I turned to open the door but a wall of water surged toward me behind the glass pane and I put up my hands as if to hold it back, as if to part the wave.
And then I fell.
That’s all I remember of the last day of the life I once knew.
2
THE PINK HAND OF DAWN
W
HEN I WAKE EACH MORNING
—Venice’s baseball cap beside me and a photo of my family under my pillow—and feel the pink hand of dawn stroking my face, sometimes I forget that my mother and father and Venice and Argos are gone, that my best friends Moira and Noey are gone. I forget that I am alone here in this house, with the sea roiling squid-ink purple-black, dark like a witch’s brew, just outside my window, where once there existed the rest of my city, now lost as far as I can see. Even dawn is a rare thing, for usually the sky is too thick with smoke for me to see the sun rise.
When I did go outside, after the water levels went down, the smoke-black air, and the piles of rubble that had once been buildings, were the first things I noticed. Then I saw the giant frightful clown in the blue ballerina tutu; he used to preside over the city of Venice and now bobbed in the water among a banquet of Styrofoam cups and plastic containers. He was missing one white-gloved hand but still had his red top hat and bulbous nose, his black beard.

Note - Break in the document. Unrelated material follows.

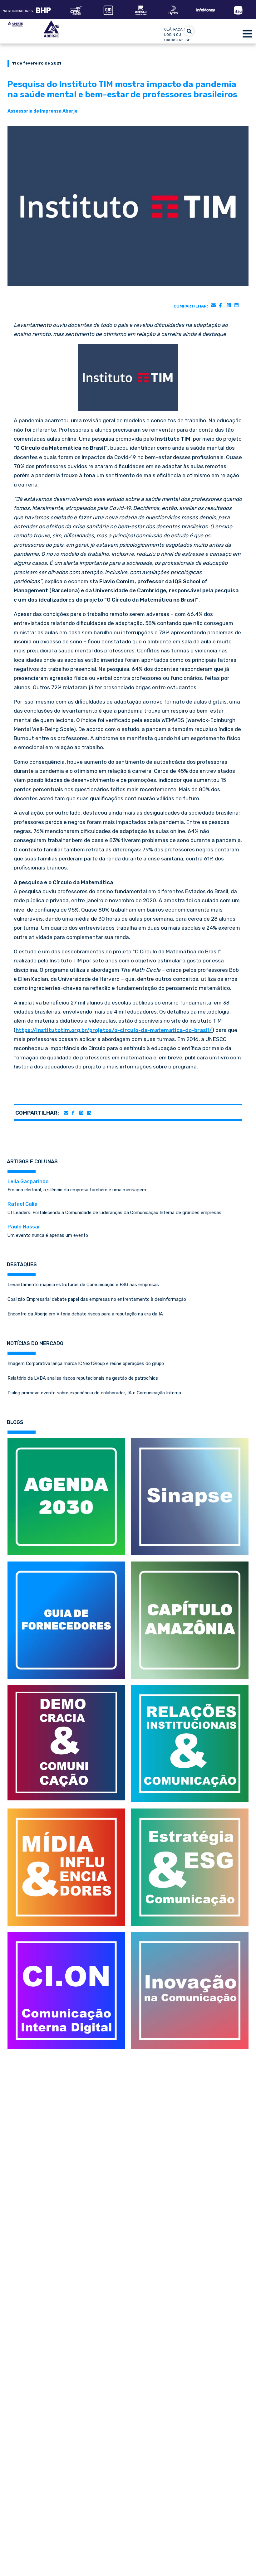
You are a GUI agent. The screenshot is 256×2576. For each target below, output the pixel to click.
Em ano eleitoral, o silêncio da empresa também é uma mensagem (76, 1186)
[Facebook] (220, 305)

The clown had made me drop my ice cream and run screaming to my mother when I was a child; now he looked even more monstrous. I saw crushed cars stacked on top of one another and the street in front of my house split in two, exposing the innards of the earth. Nothing grew and not a soul roamed. The trees had fallen and the ground was barren of any life, the world as far as I could see, deserted.
The debris of splintered buildings floated in swamps that were once the neighborhood where my friends lived. Moira’s family’s green and white Craftsman bungalow vanished; Noey’s mother’s 1960s apartment washed away. Had my friends run screaming, barefoot in their pajamas, from their houses into the street? If I listened, could I have heard their voices beneath the crash of the surf? Had they been killed in their sleep? Were they conscious when it happened, were they in pain?
I think of Moira’s ginger hair. Was it loose or braided? She sometimes braided it when she slept. I can see Noey’s watchful artist’s eyes, so round and brown in her round, dimpled face. Was she wearing one of her vintage punk T-shirts and men’s striped silk pajama pants? I can pretend my friends are somewhere out there alive but sometimes hope only makes everything worse.
It’s been fifty-three days since the Earth Shaker—I’ve ticked them off with red marks on the wall by my bed as if this small ritual will restore some meaning to my life. It’s early February but that doesn’t signify much anymore. No bills to pay, no homework due, no holidays. If things were different I might have been collaging Valentines for Moira and Noey and buying dense chocolate hearts wrapped in crinkle-shiny red paper for Venice.